MedVLM-R1: Incentivizing Medical Reasoning Capability of Vision-Language Models via Reinforcement Learning

September 17, 2025 · View on GitHub

arXiv Hugging Face

Installation

Run the setup script to configure the environment:

bash setup.sh

This script will:

  • Create conda environment medvlm-r1
  • Install necessary dependencies
  • Configure the open-r1-multimodal framework

Quick Start

Run Demo

Use the Jupyter notebook to quickly experience the model:

jupyter notebook demo.ipynb

The demo includes:

  • Model loading
  • Medical image VQA examples
  • Inference process demonstration

Example Output

The model generates structured reasoning process:

<think>
    The image is a magnetic resonance imaging (MRI) scan of a knee joint. The scan shows a chondral abnormality, which is a type of cartilage damage.
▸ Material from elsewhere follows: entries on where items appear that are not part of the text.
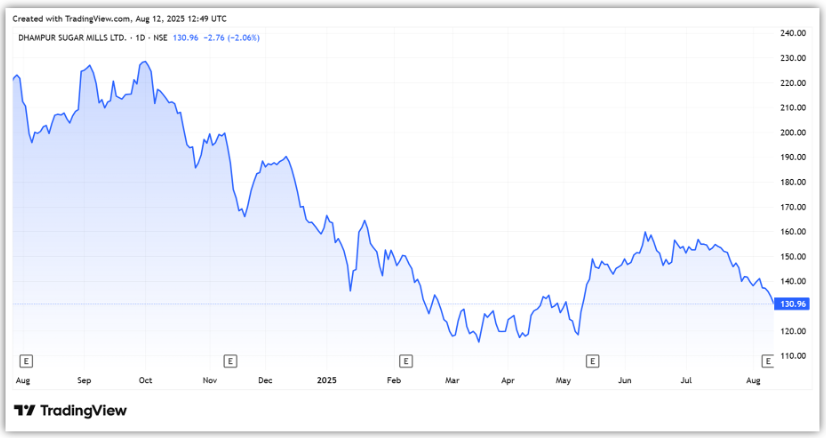Viewport: 826px width, 438px height.
Task: Click the 200.00 price axis label
Action: pyautogui.click(x=793, y=132)
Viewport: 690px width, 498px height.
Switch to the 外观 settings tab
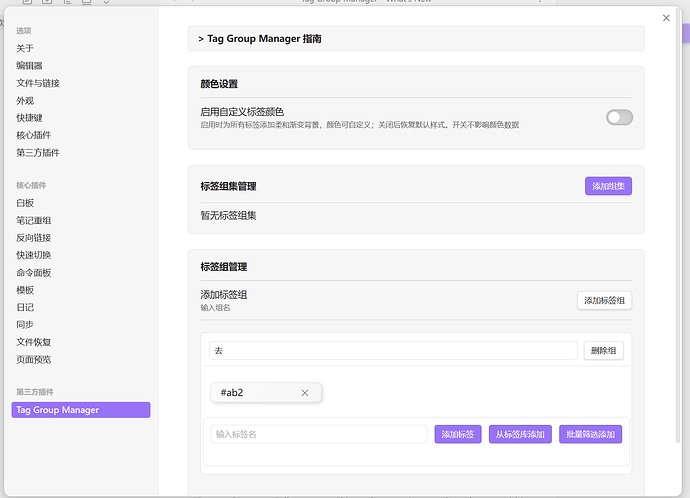(x=25, y=100)
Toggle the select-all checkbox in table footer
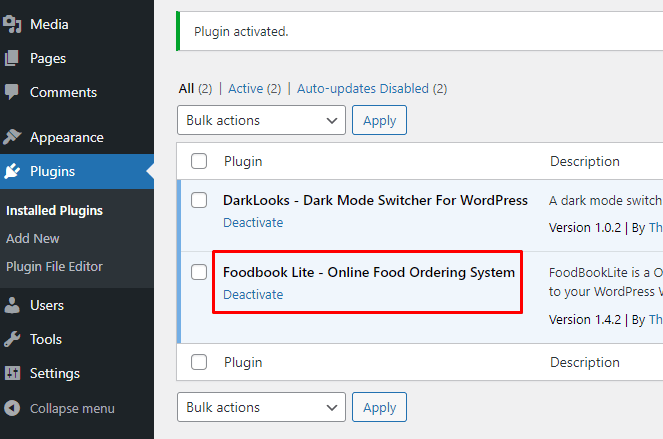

This is evident from the irregular shape and the presence of a defect in the cartilage.
</think>

<answer>A</answer>

Dataset Download

Training and Testing Datasets

Download the HuatuoGPT-Vision dataset via Hugging Face CLI:

# 1) Install Hugging Face CLI (if not already)
pip install -U "huggingface_hub[cli]"

# 2) (Optional) Login if the dataset requires auth
# huggingface-cli login

# 3) Download the dataset to a local directory
# Replace <TARGET_DIR> with your local path, e.g., /data/datasets/PubMedVision
hf download FreedomIntelligence/PubMedVision \
  --repo-type dataset \
  --local-dir <TARGET_DIR> \
  --local-dir-use-symlinks False \
  --include "*"

# After download, set <DATASET_PATH_ROOT>=<TARGET_DIR> in your scripts

The dataset contains:

  • MRI, CT, X-ray medical images
  • Corresponding visual question-answer pairs
  • Multi-modal medical reasoning tasks

Training and Testing

Training

Run the training script:

bash train_script.sh

Note: Please update the following paths in the script:

  • <DATASET_NAME>: Dataset name
  • <GPU_NUM>: Number of GPUs
  • <LOG_PATH>: Log output path
  • <HF_CACHE_DIR>: Hugging Face cache directory
  • <WANDB_ENTITY>: Weights & Biases entity
  • <WANDB_PROJECT>: Project name
  • <OUTPUT_DIR_ROOT>: Output directory root path
  • <MODEL_REPO_OR_DIR>: Model path
  • <DATASET_PATH_ROOT>: Dataset root path
  • <MASTER_ADDR>: Master node address
  • <MASTER_PORT>: Master node port

Testing

Run the testing script:

bash test_script.sh

Note: Please update the following paths in the script:

  • <HF_CACHE_DIR>: Hugging Face cache directory
  • <CUDA_DEVICES>: CUDA devices
  • <MODEL_REPO_OR_DIR>: Model path
  • <DATASET_PATH_ROOT>: Dataset root path
  • <OUTPUT_DIR>: Output directory

Testing Configuration

The testing script supports the following parameters:

  • MODALITY: Modality type (MRI, CT, Ultrasound, Xray, Dermoscopy, Microscopy, Fundus)
  • PROMPT_TYPE: Prompt type (simple, complex)
  • BSZ: Batch size
  • MAX_NEW_TOKENS: Maximum new tokens to generate
  • DO_SAMPLE: Whether to sample
  • TEMPERATURE: Temperature parameter

Project Structure

r1-v-med/
├── demo.ipynb                    # Demo notebook
├── setup.sh                      # Setup script
├── train_script.sh               # Training script
├── test_script.sh                # Testing script
├── MRI_CT_XRAY_300each_dataset.json  # Test dataset
├── images/                       # Example images
│   ├── successful_cases/         # Successful cases
│   └── failure_cases/            # Failure cases
└── src/
    ├── eval/                     # Evaluation code
    │   └── test_qwen2vl_med.py   # Testing script
    ├── distill_r1/               # R1 distillation related
    └── open-r1-multimodal/       # Based framework
        └── src/open_r1/
            ├── grpo.py           # GRPO training code
            └── trainer/
                └── grpo_trainer.py  # GRPO trainer

Acknowledgement

Citation

If you find our work helpful, please cite:

@article{pan2025medvlm,
  title={MedVLM-R1: Incentivizing Medical Reasoning Capability of Vision-Language Models (VLMs) via Reinforcement Learning},
  author={Pan, Jiazhen and Liu, Che and Wu, Junde and Liu, Fenglin and Zhu, Jiayuan and Li, Hongwei Bran and Chen, Chen and Ouyang, Cheng and Rueckert, Daniel},
  journal={arXiv preprint arXiv:2502.19634},
  year={2025}
}

Base Frameworks

Our code is based on the following open-source projects:

Thanks to these excellent open-source projects for providing a solid foundation for our research.

License

This project is licensed under the Apache 2.0 License.